Determinants of Exchange Rates
Numerous factors determine exchange rates, and all are related to the trading relationship between two countries. Remember, exchange rates are relative, and are expressed as a comparison of the currencies of two countries. The following are some of the principal determinants of the exchange rate between two countries. Note that these factors are in no particular order; like many aspects of economics, the relative importance of these factors is subject to much debate.
1. Differentials in Inflation
As a general rule, a country with a consistently lower inflation rate exhibits a rising currency value, as its purchasing power increases relative to other currencies. During the last half of the twentieth century, the countries with low inflation included Japan, Germany and Switzerland, while the U.S. and Canada achieved low inflation only later.
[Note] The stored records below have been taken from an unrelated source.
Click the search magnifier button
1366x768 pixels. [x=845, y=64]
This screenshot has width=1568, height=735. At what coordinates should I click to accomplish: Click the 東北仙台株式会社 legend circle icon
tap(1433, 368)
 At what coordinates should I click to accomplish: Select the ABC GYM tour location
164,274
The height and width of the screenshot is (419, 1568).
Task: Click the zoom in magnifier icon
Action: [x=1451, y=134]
Those countries with higher inflation typically see depreciation in their currency in relation to the currencies of their trading partners. This is also usually accompanied by higher interest rates. (To learn more, see Cost-Push Inflation Versus Demand-Pull Inflation.)
2. Differentials in Interest Rates
Interest rates, inflation and exchange rates are all highly correlated. By manipulating interest rates, central banks exert influence over both inflation and exchange rates, and changing interest rates impact inflation and currency values. Higher interest rates offer lenders in an economy a higher return relative to other countries. Therefore, higher interest rates attract foreign capital and cause the exchange rate to rise. The impact of higher interest rates is mitigated, however, if inflation in the country is much higher than in others, or if additional factors serve to drive the currency down. The opposite relationship exists for decreasing interest rates - that is, lower interest rates tend to decrease exchange rates. (For further reading, see What Is Fiscal Policy?)
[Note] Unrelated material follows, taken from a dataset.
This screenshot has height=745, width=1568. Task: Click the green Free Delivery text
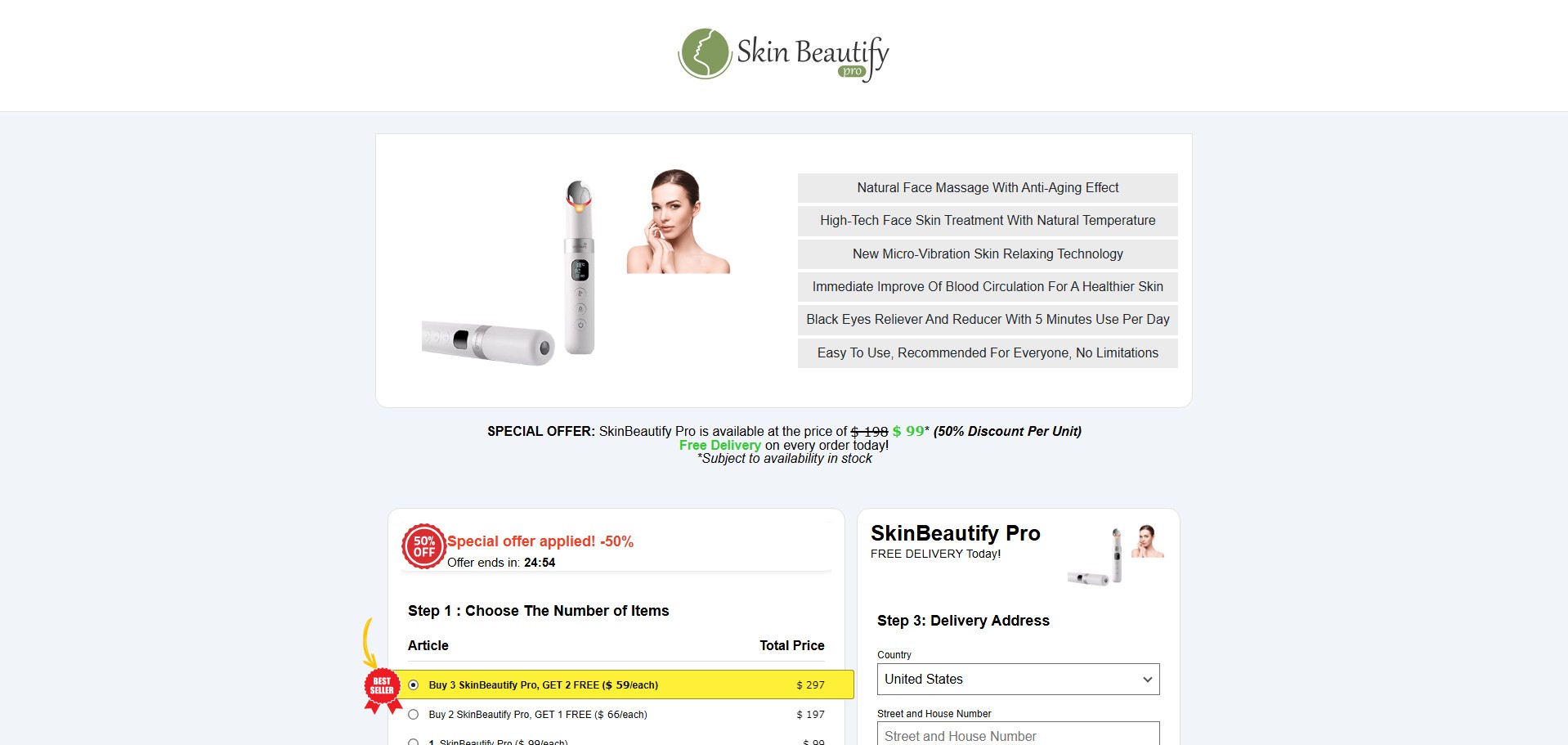click(719, 446)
3. Current-Account Deficits
The current account is the balance of trade between a country and its trading partners, reflecting all payments between countries for goods, services, interest and dividends. A deficit in the current account shows the country is spending more on foreign trade than it is earning, and that it is borrowing capital from foreign sources to make up the deficit. In other words, the country requires more foreign currency than it receives through sales of exports, and it supplies more of its own currency than foreigners demand for its products. The excess demand for foreign currency lowers the country's exchange rate until domestic goods and services are cheap enough for foreigners, and foreign assets are too expensive to generate sales for domestic interests. (For more, see Understanding The Current Account In The Balance Of Payments.)
4. Public Debt
Countries will engage in large-scale deficit financing to pay for public sector projects and governmental funding. While such activity stimulates the domestic economy, nations with large public deficits and debts are less attractive to foreign investors. The reason? A large debt encourages inflation, and if inflation is high, the debt will be serviced and ultimately paid off with cheaper real dollars in the future.
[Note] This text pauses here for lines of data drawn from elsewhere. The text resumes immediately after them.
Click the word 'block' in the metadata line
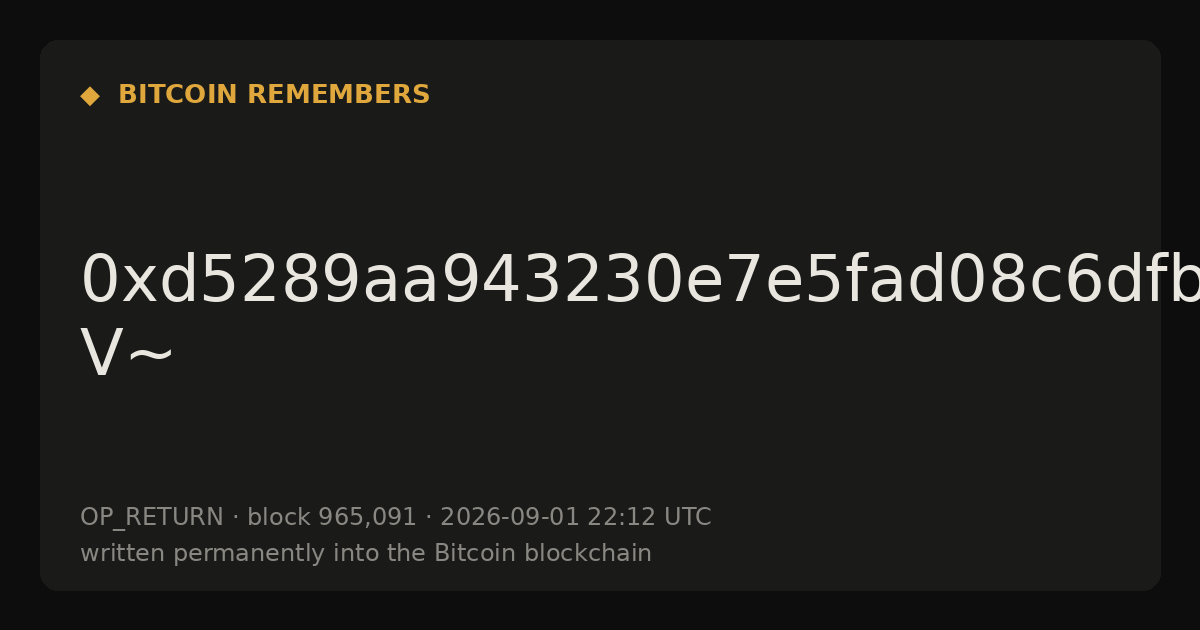The width and height of the screenshot is (1200, 630). pos(279,518)
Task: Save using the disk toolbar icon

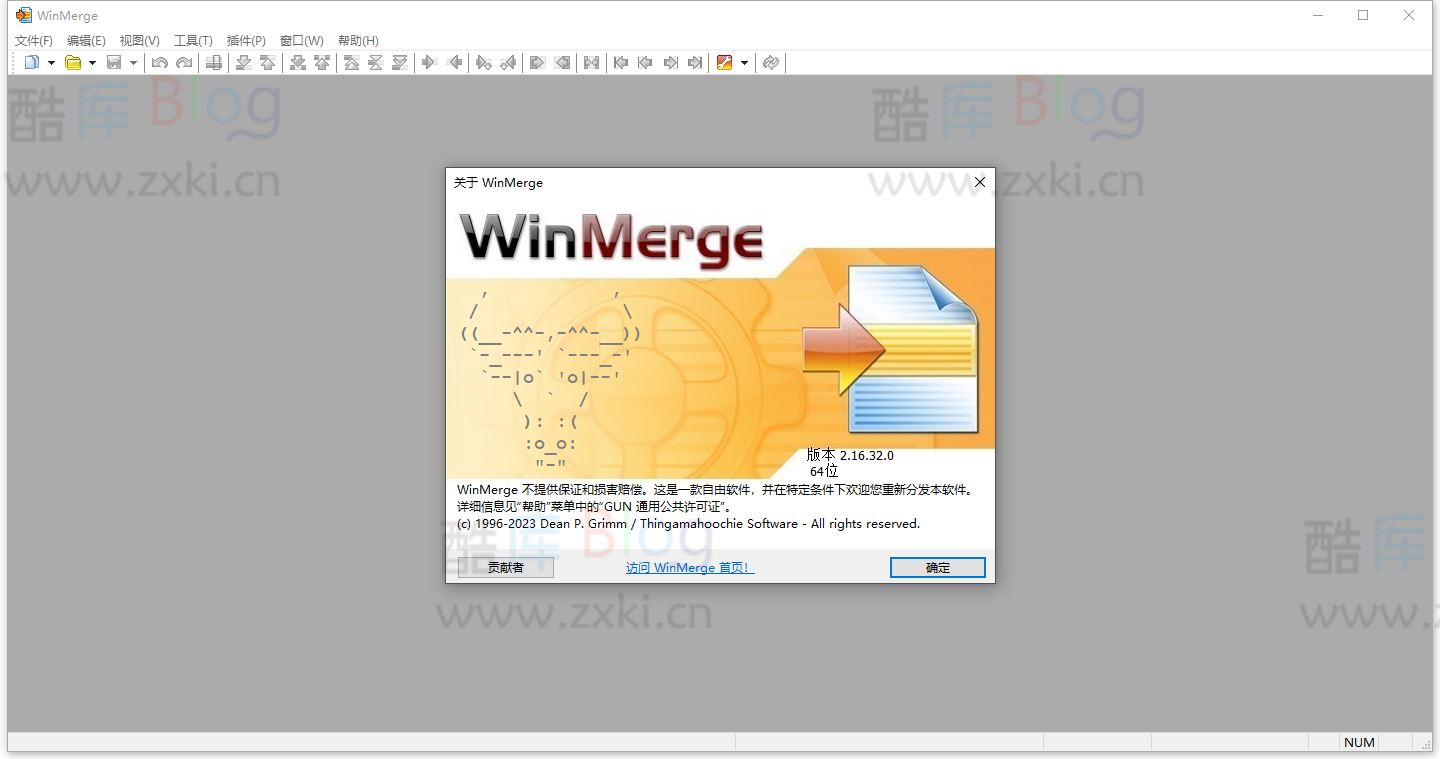Action: [x=114, y=62]
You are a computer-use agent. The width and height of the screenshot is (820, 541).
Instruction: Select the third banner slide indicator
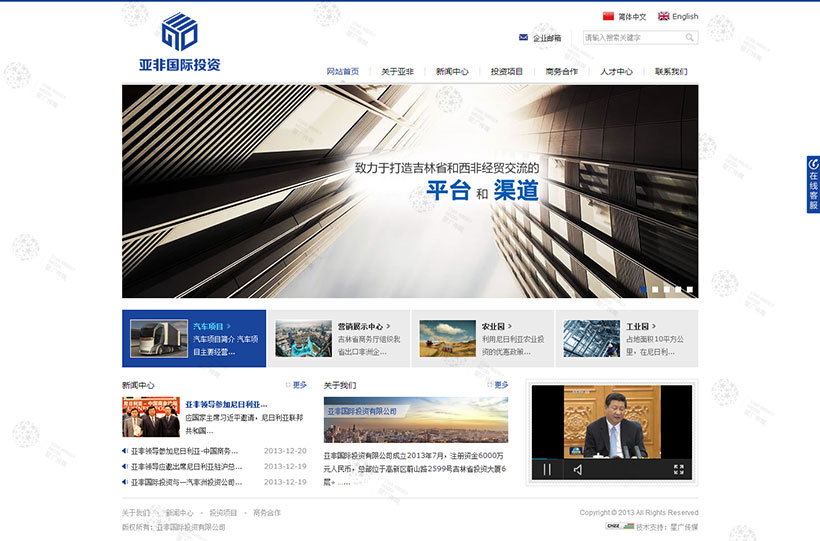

In the worst case scenario, a government may print money to pay part of a large debt, but increasing the money supply inevitably causes inflation. Moreover, if a government is not able to service its deficit through domestic means (selling domestic bonds, increasing the money supply), then it must increase the supply of securities for sale to foreigners, thereby lowering their prices. Finally, a large debt may prove worrisome to foreigners if they believe the country risks defaulting on its obligations. Foreigners will be less willing to own securities denominated in that currency if the risk of default is great. For this reason, the country's debt rating (as determined by Moody's or Standard & Poor's, for example) is a crucial determinant of its exchange rate.
5. Terms of Trade
A ratio comparing export prices to import prices, the terms of trade is related to current accounts and the balance of payments. If the price of a country's exports rises by a greater rate than that of its imports, its terms of trade have favorably improved. Increasing terms of trade shows greater demand for the country's exports. This, in turn, results in rising revenues from exports, which provides increased demand for the country's currency (and an increase in the currency's value). If the price of exports rises by a smaller rate than that of its imports, the currency's value will decrease in relation to its trading partners.
6. Political Stability and Economic Performance
Foreign investors inevitably seek out stable countries with strong economic performance in which to invest their capital. A country with such positive attributes will draw investment funds away from other countries perceived to have more political and economic risk. Political turmoil, for example, can cause a loss of confidence in a currency and a movement of capital to the currencies of more stable countries.